Benchmark-Driven Text-to-SQL and Discovery Evals
Objective
Set up a Dataface-native eval system centered on the Fivetran dbt SQL dataset for text-to-SQL generation and catalog/search discovery. Start with a cleaned SQL-only benchmark, add deterministic scoring and agent runners, and emit structured JSON/result tables that Dataface boards can analyze.
Milestone placement
This initiative is intentionally scoped to M2, not M1. M1 only needs a usable analyst workflow in the Fivetran analytics environment; it does not require text-to-SQL quality to be systematically benchmarked or hardened yet. The eval system becomes necessary in M2, when text-to-SQL and discovery quality must become reliable enough for repeated internal use and design-partner hardening.
Code location
All eval code lives under apps/evals/ with subdirectories per eval type (sql/, catalog/, agent/), shared utilities (shared/), benchmark data (data/), results (output/), and leaderboard dashboards (faces/). One CLI entry point: python -m apps.evals {sql,catalog,agent}. See the leaderboard task for the full directory layout.
Tasks
Infrastructure (build the measurement system)

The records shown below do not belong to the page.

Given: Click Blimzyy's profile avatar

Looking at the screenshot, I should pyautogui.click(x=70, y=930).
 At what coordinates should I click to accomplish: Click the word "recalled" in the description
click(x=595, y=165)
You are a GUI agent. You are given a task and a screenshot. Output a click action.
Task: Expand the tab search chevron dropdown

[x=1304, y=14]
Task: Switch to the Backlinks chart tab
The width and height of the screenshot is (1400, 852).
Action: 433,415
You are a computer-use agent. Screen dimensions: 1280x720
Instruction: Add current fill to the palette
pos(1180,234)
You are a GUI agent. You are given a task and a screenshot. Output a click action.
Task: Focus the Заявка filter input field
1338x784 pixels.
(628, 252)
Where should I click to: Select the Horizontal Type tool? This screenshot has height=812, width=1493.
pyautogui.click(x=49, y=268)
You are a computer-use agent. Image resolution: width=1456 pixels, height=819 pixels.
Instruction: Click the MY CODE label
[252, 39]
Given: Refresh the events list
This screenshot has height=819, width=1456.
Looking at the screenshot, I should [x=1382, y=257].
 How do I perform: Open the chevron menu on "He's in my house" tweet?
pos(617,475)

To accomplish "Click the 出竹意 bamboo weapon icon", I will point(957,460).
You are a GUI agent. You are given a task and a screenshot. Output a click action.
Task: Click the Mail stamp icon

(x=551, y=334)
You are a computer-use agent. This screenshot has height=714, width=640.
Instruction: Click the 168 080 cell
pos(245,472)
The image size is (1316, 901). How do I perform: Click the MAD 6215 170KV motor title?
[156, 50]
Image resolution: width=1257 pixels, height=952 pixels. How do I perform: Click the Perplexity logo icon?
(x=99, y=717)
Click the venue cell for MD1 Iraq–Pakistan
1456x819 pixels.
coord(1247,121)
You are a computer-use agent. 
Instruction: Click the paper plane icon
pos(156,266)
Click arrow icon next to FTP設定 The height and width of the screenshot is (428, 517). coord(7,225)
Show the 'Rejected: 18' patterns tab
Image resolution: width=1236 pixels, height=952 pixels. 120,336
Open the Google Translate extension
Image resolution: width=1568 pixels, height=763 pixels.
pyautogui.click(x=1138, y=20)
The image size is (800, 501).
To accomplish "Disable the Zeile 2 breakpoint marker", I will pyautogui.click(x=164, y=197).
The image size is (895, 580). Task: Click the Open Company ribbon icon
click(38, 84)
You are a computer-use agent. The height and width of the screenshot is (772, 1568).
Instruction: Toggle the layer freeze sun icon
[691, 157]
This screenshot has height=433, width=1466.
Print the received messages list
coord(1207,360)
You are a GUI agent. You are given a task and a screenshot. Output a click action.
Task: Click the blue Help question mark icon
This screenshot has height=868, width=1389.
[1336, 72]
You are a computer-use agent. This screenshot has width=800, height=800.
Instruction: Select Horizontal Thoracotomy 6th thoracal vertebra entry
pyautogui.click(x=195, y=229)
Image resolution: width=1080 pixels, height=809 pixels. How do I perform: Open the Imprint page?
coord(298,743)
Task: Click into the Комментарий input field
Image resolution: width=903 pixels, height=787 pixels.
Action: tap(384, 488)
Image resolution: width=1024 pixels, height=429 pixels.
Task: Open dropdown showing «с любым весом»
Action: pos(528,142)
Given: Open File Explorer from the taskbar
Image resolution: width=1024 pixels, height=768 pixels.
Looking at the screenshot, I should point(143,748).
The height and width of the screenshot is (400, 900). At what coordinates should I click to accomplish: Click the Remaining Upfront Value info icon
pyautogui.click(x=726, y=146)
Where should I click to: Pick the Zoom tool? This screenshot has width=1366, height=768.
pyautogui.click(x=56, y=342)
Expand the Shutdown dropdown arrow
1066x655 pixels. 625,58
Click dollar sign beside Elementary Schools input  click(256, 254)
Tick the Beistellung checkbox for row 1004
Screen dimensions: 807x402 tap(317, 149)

- Create cleaned dbt SQL benchmark artifact — P1 — Import raw dataset from cto-research, filter to standard SQL, produce cleaned + canary JSONL
- Extract shared text-to-SQL generation function — P1 — Factor out
generate_sql()so evals test the same code path as production - Build text-to-SQL eval runner and deterministic scorer — P1 — Hybrid deterministic + LLM-as-judge scoring, no warehouse needed
- Build bounded non-one-shot text-to-SQL stack for local evals — P1 — Experimental plan/candidate/repair/select backend to benchmark against the one-shot generator
- Add catalog discovery evals derived from SQL benchmark — P2 — IR evals (recall@k, MRR) for Dataface search/catalog tools
Visualization
- Set up eval leaderboard dft project and dashboards — P1 — Dataface dashboards over eval JSONL via DuckDB, served via
dft serve - ~~Persist eval outputs for Dataface analysis and boards~~ — CANCELLED — merged into leaderboard task above
Dependency graph
cleaned benchmark (task 2)
↓
extract generate_sql ─────→ eval runner (task 3)
↓
bounded non-one-shot backend
↓
leaderboard dashboards
↓
[experimentation initiative uses these]
Catalog discovery evals (task 4) depend on the cleaned benchmark but use a separate scorer.